Wednesday, May 31, 2017

DC Anthology Titles: Three Thrills for a Dime

As a small boy, I loved the comics devoted to the adventures of a single DC hero, titles like Superman, Batman and Superboy. But I loved the anthology titles they headlined even more.
Action Comics, Detective Comics, Adventure Comics and World’s Finest offered three features in each title, and among them were the handful of obscure superheroes who’d survived the Great Superhero Extinction of the early 1950s.
For example, take Detective Comics 279 (May 1960). While the Dynamic Duo tackled the alien Creatures That Stalked Batman, the Martian Manhunter was bedeviled by zany genius Hiram Horner in The Impossible Inventions. With art by Joe Certa and a script by Jack Miller, J’onn J’onzz spun himself like a whirlybird to lower a flying building back to the ground.
Even as a 5-year-old, I couldn’t conceive how that would work.
But the Martian Manhunter sported those eye-catching colors — green skin, blue cape — and an array of powers that rivaled Superman’s, so I was an immediate fan. I loved it when police detective John Jones would emit a concentric rainbow of light to change form.
Of almost equal interest was the seemingly pedestrian feature Roy Raymond, TV Detective, which had begun in 1949. Initially, the brainy Raymond would debunk supernatural hoaxes, but by the time I met him, he was up to more interesting stuff like tricking an actual giant monster conjured by a sorcerer back into the stone it came from. The creature looked like some, slate gray sinister variation on the monster Gossamer that menaced Bugs Bunny in the Warner Bros. cartoons.
Fun stuff, particularly when presented in the richly illustrative art of Ruben Moreira.
Or let’s take as an example World’s Finest 110, with Superman, Batman and Robin backed up by Tommy Tomorrow as well as Green Arrow and Speedy. An embarrassment of riches.
Like Roy Raymond, Tommy Tomorrow was a character who began as something else — in this case in 1947 as an example in a one-off “future facts” feature.
“(I)n fact, Tommy was obviously designed simply as a stereotyped hero to represent the sort of man who might pilot the first rocket to Mars,” noted comics historian Don Markstein. “Even his name was chosen to project the ‘generic future man’ image.”

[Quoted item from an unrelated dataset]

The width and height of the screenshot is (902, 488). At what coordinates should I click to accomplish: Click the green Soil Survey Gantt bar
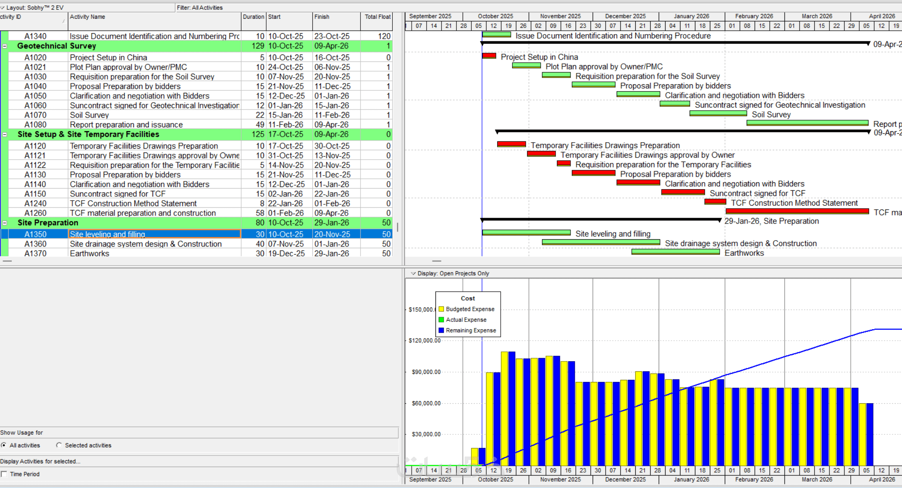(x=718, y=113)
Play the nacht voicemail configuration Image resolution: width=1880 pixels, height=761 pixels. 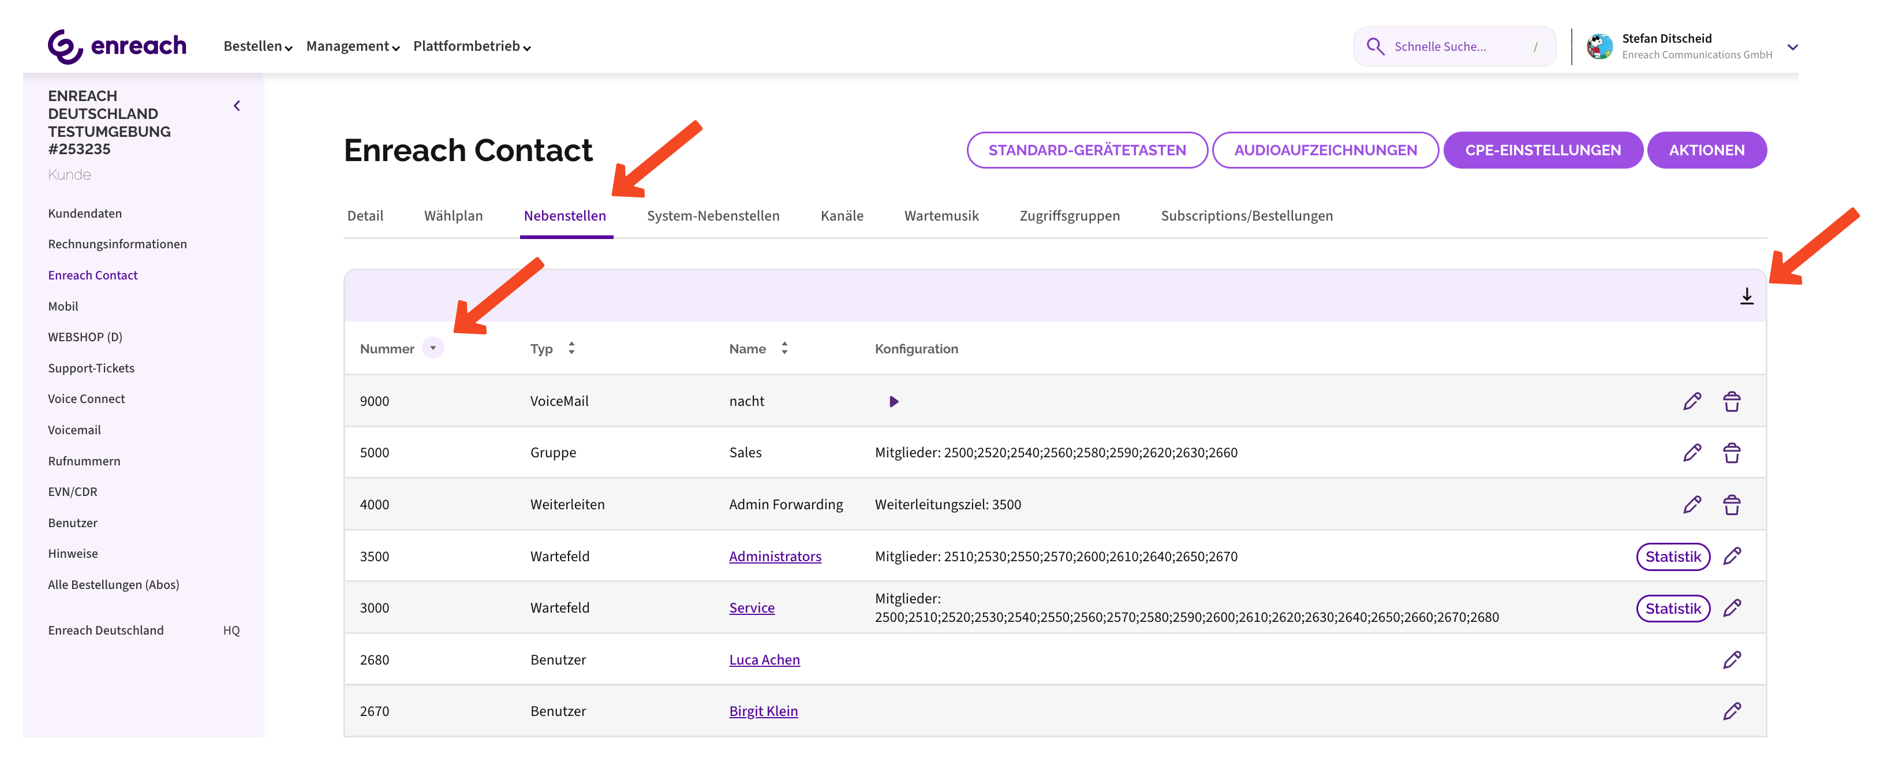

But by 1960, he had evolved into a near-future “Planeteer” space cop whose purple uniform included curious short pants.  Illustrated by the capable, workmanlike art of Jim Mooney and written by Jim Miller, the tale The Robot Raiders featured this 21st century “future man” tackling space pirates armed by giant robot lobsters and hovering eyes — the kind of intriguing mechanical menaces that Blackhawk had specialized in combating.
“A wealthy playboy, guardian to a young boy … they fight crime together, hiding their identities behind outlandish costumes … Except for the archery motif, the ‘Green Arrow & Speedy’ series sounds like a direct swipe of Batman and Robin,” Markstein noted. “They took the archery motif from Fawcett's Golden Arrow, but more directly from a minor hero from a minor company, called simply The Arrow. But the prior hero he most precisely resembled was Tom Hallaway, alias The Spider.
“Green Arrow was created, if that’s not too strong a word, by Mort Weisinger, editor of DC’s More Fun Comics, who introduced the crime-fighting archer in the 73rd issue of that title (Nov. 1941) — the same one that first featured Aquaman.”
“Green Arrow was never as strong a character as the one he was modeled after. Whereas Batman appears intensely motivated — driven, even — Oliver Queen, the man who masqueraded as Green Arrow (Roy Harper, his ward, was Speedy), seemed merely to dabble in crime-fighting.”
Nevertheless, a character created in 1941 who has his own long-running TV shoe in 2017 must be said to have hit some mark.
In this issue of World’s Finest, the distinctive art of Lee Elias and the writing of Ed Herron introduced us to The Sinister Spectrum Man — a super villain, something we rarely got to see in a feature where the heavies were often just criminal thugs.
With his plane, gimmicks and color motif, Spectrum Man was a distorted mirror image of the hero. That’s a theme that gets played again and again in superhero comics, in various variations.